▶ [EXERCISE MATERIAL]
********************

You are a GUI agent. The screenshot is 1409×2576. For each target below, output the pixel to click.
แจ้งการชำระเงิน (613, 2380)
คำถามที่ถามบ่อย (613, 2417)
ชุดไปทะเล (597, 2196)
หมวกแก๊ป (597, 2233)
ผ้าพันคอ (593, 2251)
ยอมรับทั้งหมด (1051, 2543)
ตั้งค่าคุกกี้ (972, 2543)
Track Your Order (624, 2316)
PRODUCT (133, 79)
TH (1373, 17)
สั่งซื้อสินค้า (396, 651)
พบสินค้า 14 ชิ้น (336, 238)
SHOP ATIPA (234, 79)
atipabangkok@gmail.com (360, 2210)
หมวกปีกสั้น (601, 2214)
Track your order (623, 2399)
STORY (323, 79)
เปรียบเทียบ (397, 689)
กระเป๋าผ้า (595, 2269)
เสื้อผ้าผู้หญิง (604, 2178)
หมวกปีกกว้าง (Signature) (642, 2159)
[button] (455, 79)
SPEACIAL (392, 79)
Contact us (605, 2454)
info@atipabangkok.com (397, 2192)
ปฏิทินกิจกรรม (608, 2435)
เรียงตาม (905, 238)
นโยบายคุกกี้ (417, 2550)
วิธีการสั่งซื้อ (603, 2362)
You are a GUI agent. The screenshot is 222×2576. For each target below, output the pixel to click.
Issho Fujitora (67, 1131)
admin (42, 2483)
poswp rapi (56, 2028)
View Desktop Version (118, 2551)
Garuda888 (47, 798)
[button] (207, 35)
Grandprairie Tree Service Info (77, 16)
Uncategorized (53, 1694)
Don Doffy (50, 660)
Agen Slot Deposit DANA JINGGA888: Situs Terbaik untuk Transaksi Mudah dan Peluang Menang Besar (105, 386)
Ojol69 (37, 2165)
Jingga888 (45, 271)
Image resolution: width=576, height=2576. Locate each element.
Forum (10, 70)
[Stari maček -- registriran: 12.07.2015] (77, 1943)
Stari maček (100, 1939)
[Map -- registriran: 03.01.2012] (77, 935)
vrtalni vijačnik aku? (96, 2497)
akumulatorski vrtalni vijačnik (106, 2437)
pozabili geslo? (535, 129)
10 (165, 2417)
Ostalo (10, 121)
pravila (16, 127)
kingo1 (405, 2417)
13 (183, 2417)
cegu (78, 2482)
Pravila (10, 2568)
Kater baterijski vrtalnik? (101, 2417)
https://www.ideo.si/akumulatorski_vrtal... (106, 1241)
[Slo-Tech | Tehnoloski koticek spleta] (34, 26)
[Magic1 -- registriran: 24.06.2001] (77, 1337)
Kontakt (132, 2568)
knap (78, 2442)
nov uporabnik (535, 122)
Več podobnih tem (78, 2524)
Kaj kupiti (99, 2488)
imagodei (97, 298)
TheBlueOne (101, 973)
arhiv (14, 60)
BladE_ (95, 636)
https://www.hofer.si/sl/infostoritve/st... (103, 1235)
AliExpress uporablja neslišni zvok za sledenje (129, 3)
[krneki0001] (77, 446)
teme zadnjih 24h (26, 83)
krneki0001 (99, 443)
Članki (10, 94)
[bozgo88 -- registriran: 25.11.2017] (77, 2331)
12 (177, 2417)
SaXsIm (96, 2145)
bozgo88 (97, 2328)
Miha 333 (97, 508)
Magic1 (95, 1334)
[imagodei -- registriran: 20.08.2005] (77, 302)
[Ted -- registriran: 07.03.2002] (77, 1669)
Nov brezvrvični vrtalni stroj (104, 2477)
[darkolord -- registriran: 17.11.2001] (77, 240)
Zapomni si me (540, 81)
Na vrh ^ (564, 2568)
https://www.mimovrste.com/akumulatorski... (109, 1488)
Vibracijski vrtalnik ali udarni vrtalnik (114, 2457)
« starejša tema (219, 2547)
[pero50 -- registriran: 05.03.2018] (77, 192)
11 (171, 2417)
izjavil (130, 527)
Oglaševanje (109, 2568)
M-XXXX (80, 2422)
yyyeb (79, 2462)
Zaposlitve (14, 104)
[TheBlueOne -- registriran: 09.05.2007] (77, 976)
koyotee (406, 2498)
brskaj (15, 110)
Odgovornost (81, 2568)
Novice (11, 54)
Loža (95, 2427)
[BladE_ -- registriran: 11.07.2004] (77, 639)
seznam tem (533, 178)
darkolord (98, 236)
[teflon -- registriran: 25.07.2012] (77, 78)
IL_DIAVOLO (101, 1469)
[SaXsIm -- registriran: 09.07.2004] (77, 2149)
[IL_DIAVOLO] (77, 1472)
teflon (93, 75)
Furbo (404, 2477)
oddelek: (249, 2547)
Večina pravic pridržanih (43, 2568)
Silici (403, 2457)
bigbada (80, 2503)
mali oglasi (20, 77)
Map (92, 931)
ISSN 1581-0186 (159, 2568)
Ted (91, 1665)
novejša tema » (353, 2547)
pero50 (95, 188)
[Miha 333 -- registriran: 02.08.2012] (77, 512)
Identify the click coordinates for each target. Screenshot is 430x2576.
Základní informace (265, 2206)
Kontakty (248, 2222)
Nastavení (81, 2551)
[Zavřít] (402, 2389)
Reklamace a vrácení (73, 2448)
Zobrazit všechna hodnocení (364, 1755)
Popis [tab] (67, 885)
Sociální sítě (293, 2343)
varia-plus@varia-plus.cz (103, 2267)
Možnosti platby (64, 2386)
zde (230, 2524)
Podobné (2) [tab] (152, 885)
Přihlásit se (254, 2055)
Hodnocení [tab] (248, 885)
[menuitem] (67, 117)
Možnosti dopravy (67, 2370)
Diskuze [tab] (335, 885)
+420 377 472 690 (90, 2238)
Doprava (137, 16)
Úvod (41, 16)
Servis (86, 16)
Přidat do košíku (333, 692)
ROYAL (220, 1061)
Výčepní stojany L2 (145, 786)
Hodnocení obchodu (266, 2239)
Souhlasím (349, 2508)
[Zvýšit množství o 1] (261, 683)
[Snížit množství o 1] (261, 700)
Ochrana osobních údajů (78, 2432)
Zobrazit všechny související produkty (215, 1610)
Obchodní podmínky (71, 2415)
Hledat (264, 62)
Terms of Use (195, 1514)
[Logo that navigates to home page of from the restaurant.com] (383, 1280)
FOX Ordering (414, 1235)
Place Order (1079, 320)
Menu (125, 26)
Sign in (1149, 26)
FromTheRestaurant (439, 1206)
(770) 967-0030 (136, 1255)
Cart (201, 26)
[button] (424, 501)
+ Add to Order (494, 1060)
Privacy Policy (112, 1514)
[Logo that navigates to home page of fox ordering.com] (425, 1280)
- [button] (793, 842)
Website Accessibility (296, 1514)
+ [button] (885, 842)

********************

▶ [EXERCISE] When the string "teflon" occurs in a line of the material, that line belongs in the answer.

▶ [YOUR SOLUTION]
[teflon -- registriran: 25.07.2012] (77, 78)
teflon (93, 75)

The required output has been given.